> [MATERIAL FOR THIS EXERCISE]

--------------------------------------------------

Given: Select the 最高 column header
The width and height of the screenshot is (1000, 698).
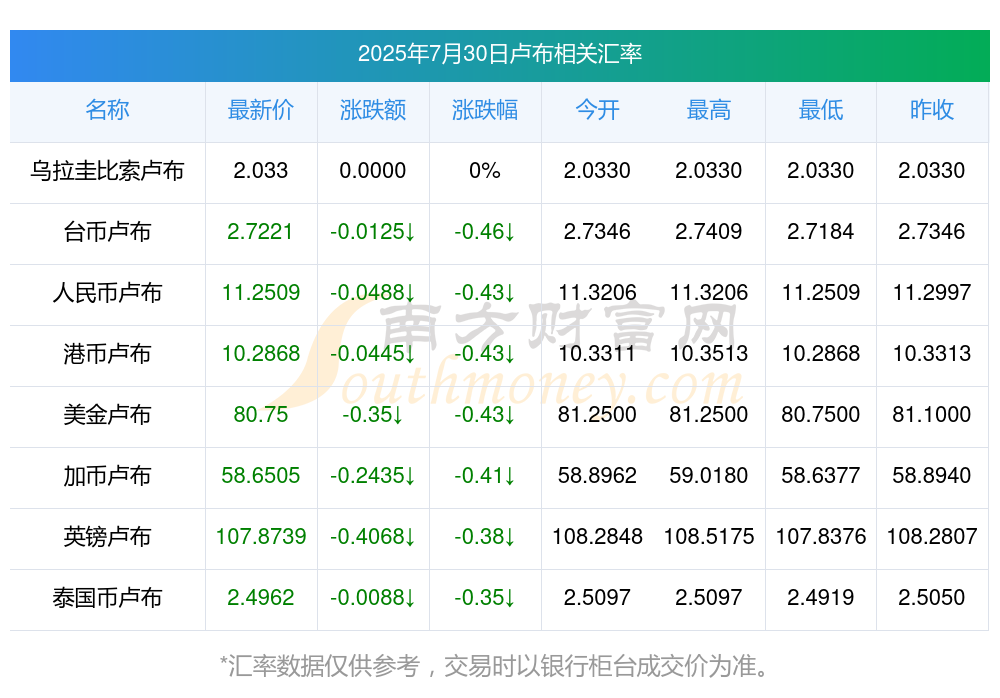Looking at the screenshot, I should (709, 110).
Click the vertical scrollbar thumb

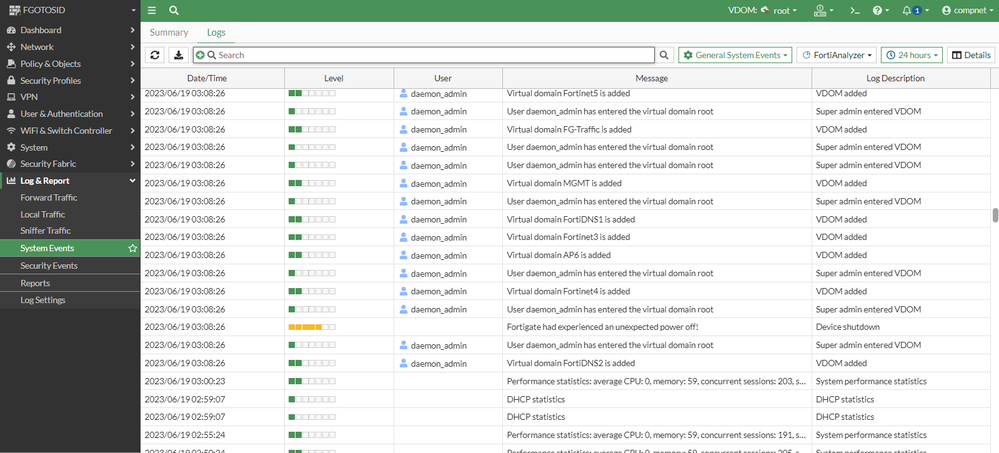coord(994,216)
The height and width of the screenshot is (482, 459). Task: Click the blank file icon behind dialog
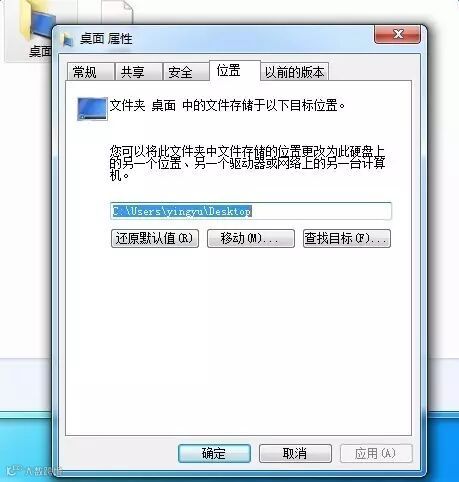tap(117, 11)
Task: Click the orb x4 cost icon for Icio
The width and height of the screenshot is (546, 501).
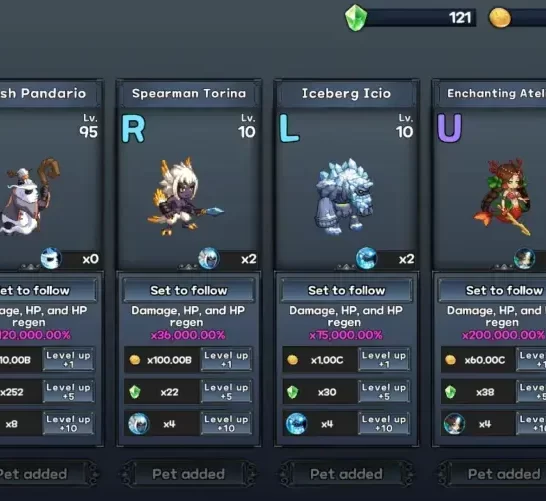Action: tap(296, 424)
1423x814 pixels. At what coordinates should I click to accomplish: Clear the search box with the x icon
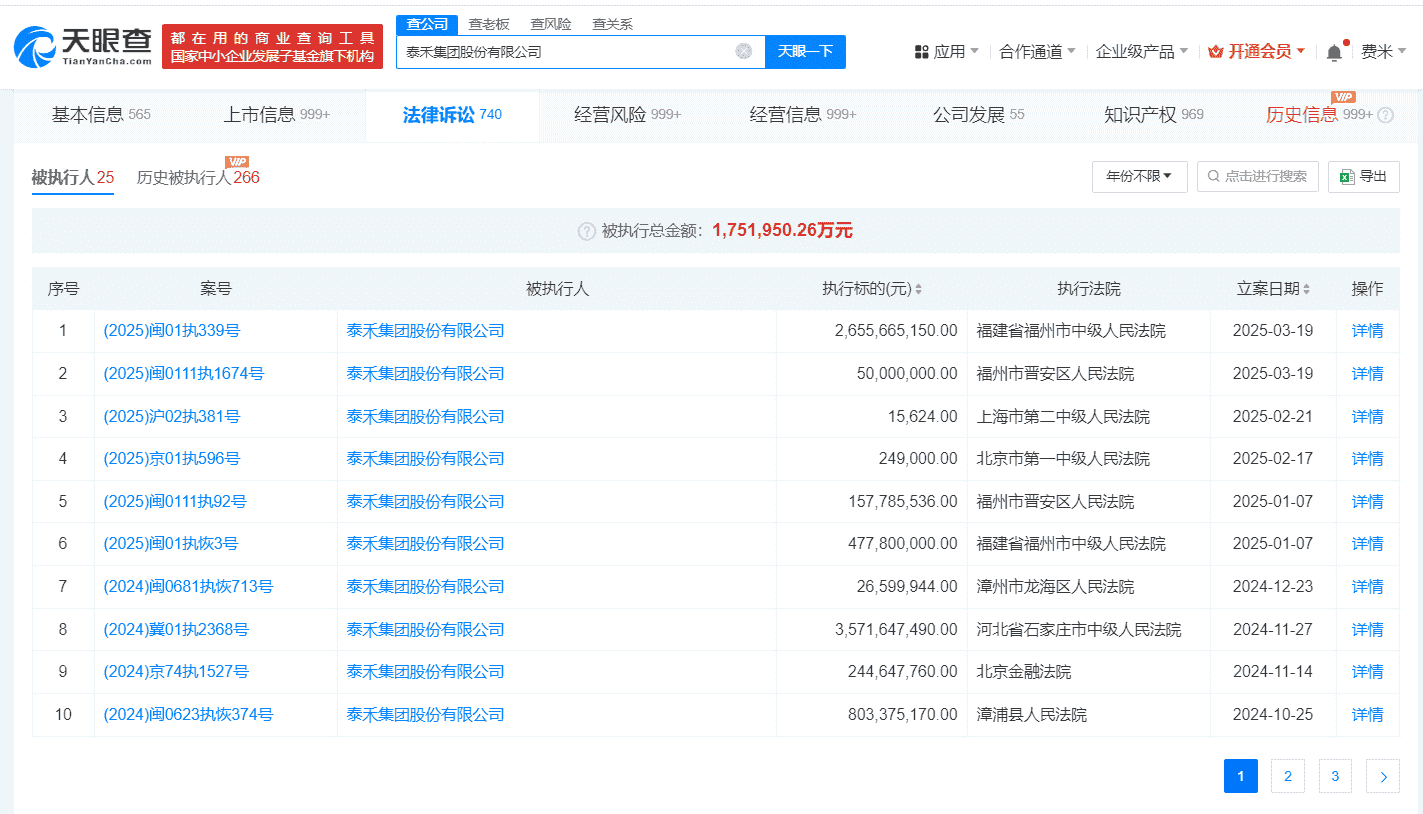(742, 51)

--------------------------------------------------

> [DESCRIPTION OF THE TASK] Excluding the pictures, retype the line containing "The width and height of the screenshot is (546, 501)." and all lines after it down to the end of the data above.

> [SOLUTION TO THIS EXERCISE]
The width and height of the screenshot is (546, 501).
Action: tap(296, 424)
1423x814 pixels. At what coordinates should I click to accomplish: Clear the search box with the x icon
(742, 51)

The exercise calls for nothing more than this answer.